The director of the Irish Traveller Movement has called on South County Dublin council to give more time to the extended Traveller family due to be evicted today from a site in Clondalkin.

Bernard Joyce says local authorities need to work together across different counties in a more holistic approach.

Bernard Joyce, director of the Irish Traveller Movement. Photo via Facebook/Irish Traveller Movement

The extended Traveller family, with 28 children including toddlers, are to be evicted from a site in west Dublin today by South Dublin County Council, which says it has no duty of care towards them.

The five families, who have been living in caravans on an old school site in Balgaddy, Clondalkin since late last year, say they have nowhere else to go.

The council, however, says, they are there “without permission” and as they are not from the county area, it has no “duty of care” to them.

It says they have been served with valid notices to quit and that moves to “enforce the removal of this illegal encampment” before Christmas were postponed on the understanding that the families would leave by Friday.

The site has no electricity, toilets or running water. The families have come from the Dublin City Council (DCC) and Clare County Council areas due to “overcrowding” and conflict with other families, they say.

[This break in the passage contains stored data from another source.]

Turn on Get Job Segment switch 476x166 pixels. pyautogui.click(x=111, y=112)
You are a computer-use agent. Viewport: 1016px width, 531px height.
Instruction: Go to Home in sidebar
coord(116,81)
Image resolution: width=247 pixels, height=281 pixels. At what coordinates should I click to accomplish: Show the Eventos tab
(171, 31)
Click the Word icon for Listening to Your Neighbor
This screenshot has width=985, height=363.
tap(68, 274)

Mr Joyce told RTE’s Today with Miriam show that South County Dublin Council should give the families more time to look at their options.

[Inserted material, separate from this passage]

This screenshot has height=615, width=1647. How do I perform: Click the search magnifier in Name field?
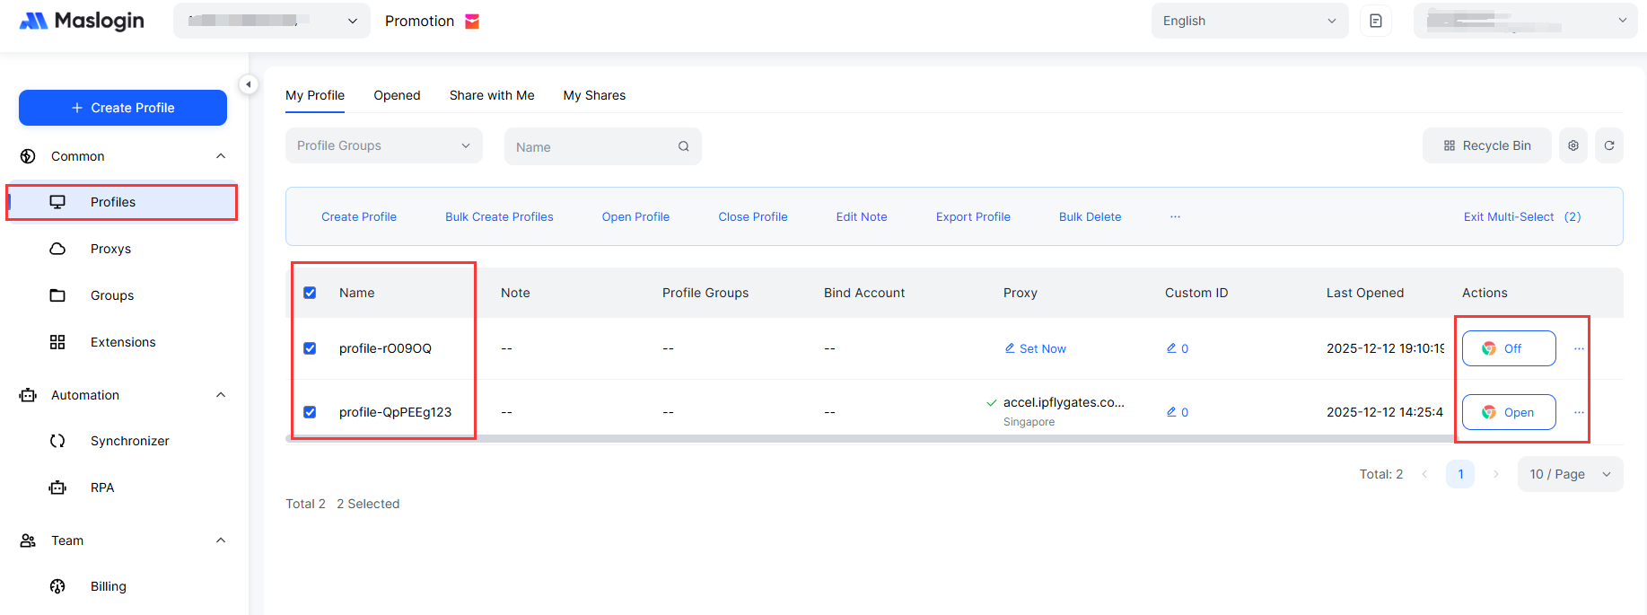tap(683, 146)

“They (the families) are trying to be proactive, the stick approach they (local authorities) are using is not going to work,” he said. Such an approach was “just moving the issue somewhere else.

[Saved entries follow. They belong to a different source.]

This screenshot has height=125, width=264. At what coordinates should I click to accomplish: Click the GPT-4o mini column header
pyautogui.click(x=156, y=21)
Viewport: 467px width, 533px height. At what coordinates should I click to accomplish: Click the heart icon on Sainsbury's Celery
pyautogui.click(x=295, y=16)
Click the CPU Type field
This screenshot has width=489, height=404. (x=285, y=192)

This is a crisis that needs a response on a humanitarian side.

He said Travellers are locked out of the rental sector and are 50 times more likely to experience discrimination by landlords.

The families involved feel they have no alternative, he said.

There is a national Traveller accommodation crisis with Traveller families not being provided with accommodation.

Mr Joyce said the families involved are asking that they be allowed to remain in Clondalkin until greater supports are in place.

When asked about a feud involving the families, he said “that was 15 years ago, it is not relevant to this situation.

“Local authorities need to work more proactively together, they need to work across counties, to have a more holistic approach.”

He said there were no new halting sites and still no provision for Travellers.